__TEXT TO READ__.
----------

It was a dome with a robot arm that spun around and grabbed tapes. It was 2000 so I'm guessing 100gb per tape. But my memory on the shape of the tapes isn't good.
Looks like tapes were four inches tall. Let's found up to six inches for housing and easier math. The dome was taller than me. Let's go with 14 shelves.
Let's guess a six foot shelf diameter. So, like 20 feet circumference. Tapes were maybe .8 inches a pop. With space between for robot fingers and stuff, let's guess 240 tapes per shelf.
That comes out to about 300 terabytes. Oh. That isn't that much these days. I mean, it's a lot. But these days you could easily get that in spinning disks. No robot arm seek time. But with modern hardware it'd be 60 petabytes.
I'm not sure how you'd transfer it these days. A truck, presumably. But you'd probably want to transfer a copy rather than disassemble it. That sounds slow too.

----------

__DATA__.
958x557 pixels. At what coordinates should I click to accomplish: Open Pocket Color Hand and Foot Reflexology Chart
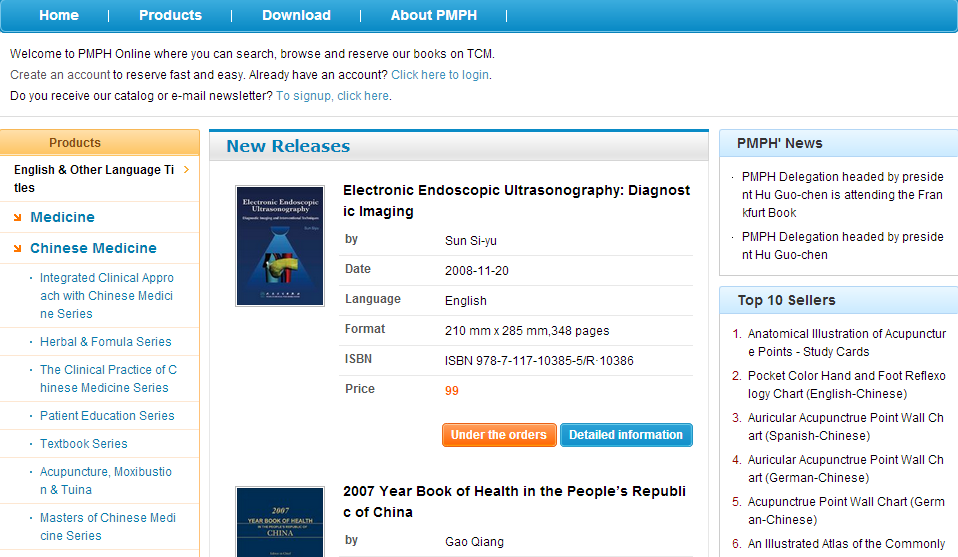click(846, 385)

----------

__WHAT TO DO__.
1. Reproduce the passage about the tape library word for word, starting at "Looks like tapes" and ending at "with 14 shelves.".
2. Extend the tape library estimate by writing what would naturally come next after its final sentence.

__THE RESPONSES__.
1.
Looks like tapes were four inches tall. Let's found up to six inches for housing and easier math. The dome was taller than me. Let's go with 14 shelves.

2.
Tape robots are fun, but tape isn't as popular today.
Yes, it's a truck. It's always been a truck, as the bandwidth is insane.
This was your local EPA? Do you mean at the state level (often referred to as "DEP")? Or is this the federal EPA?
Because that seems like quite the expense in 2000, and I can't imagine my state's DEP ever shelling out that kind of cash for it. Even nowadays.
Sounds cool though.
I think it was the EPA's National Compute Center. I'm guessing based on location though.